# I was wrong but how much more can I take?



## berjayrem (Dec 18, 2011)

my wife and I have been married slighty less than a year now. I went into the marriage lying about my past relationships because I felt it would affect the current relationship. My wife and I argued and argued about my lies and I denied them all but I couldn't keep my stories straight. I believe I might have a problem that when I can't remember things I make stories up in my head to put things together so that it can make sense. Therefore one day I sat down tried to write everything down of things that I may have lied about and I told her eveything, I laid everything out. I had lied about I look back and I was so stupid about telling these stupid little lies that turned to be a huge problem now.
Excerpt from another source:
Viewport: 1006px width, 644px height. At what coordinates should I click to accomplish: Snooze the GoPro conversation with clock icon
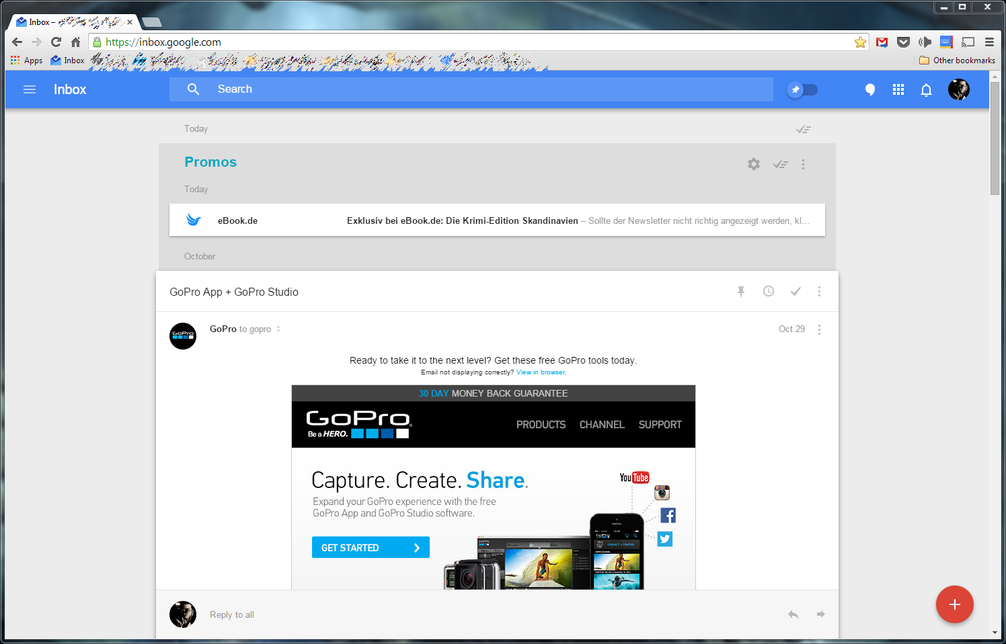coord(769,291)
Ever since that day my wife has lost nearly complete trust in me, and I don't blame her. We have been trying to move on but it keeps bringing it up. Then to make matters worse her ex fiance who is still deeply in love with her and is the father of her son told her that I had cheated on her now I have never cheated on her but now its in her head and keeps accusing me of cheating. I am 100% transparent she knows everything now about me and unfortunatly the truth has not set me free. She questions me about everything and I give the same answers all the time. She questions me about things even before we even started dating. She tells me that she hates me and that she regrets getting married, I understand why she feels that way but it hurts so bad to hear it. I have given up my friends my family for her and willing to give more. She verberly abuses me all the time and puts me down nearly everyday. I feel her goal is to make feel miserable now and I'm afraid that she well eventually leave me. 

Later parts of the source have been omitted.